++++ Exercise material

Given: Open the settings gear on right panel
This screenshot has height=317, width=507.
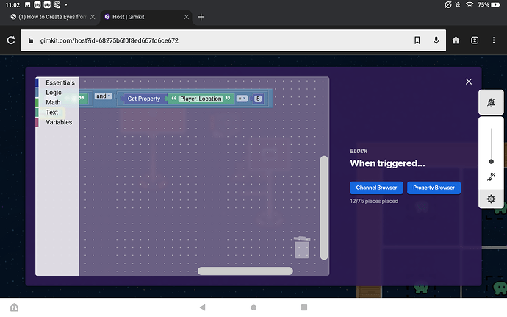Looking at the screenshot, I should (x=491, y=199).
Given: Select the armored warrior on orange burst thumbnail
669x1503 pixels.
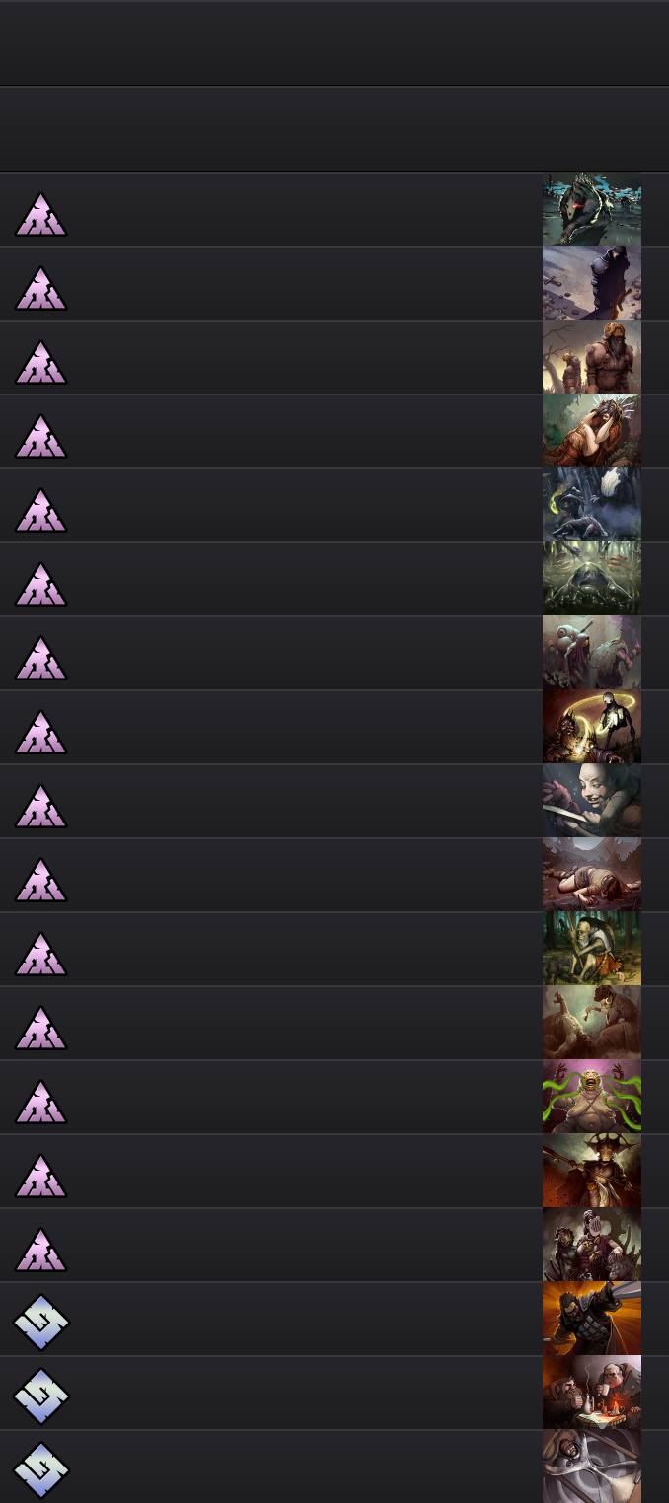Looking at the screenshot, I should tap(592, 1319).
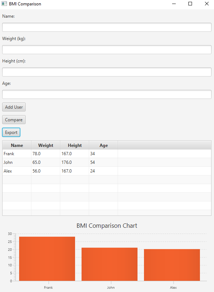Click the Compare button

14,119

++++++++

→ Problem description: What is needed is an exact restatement of every line from the one containing "This screenshot has height=317, width=507." through the last line of the records, pictures left out.

→ Task response:
This screenshot has height=317, width=507.
Looking at the screenshot, I should (x=491, y=199).
Given: Select the armored warrior on orange burst thumbnail
669x1503 pixels.
Looking at the screenshot, I should tap(592, 1319).
Click the Compare button

14,119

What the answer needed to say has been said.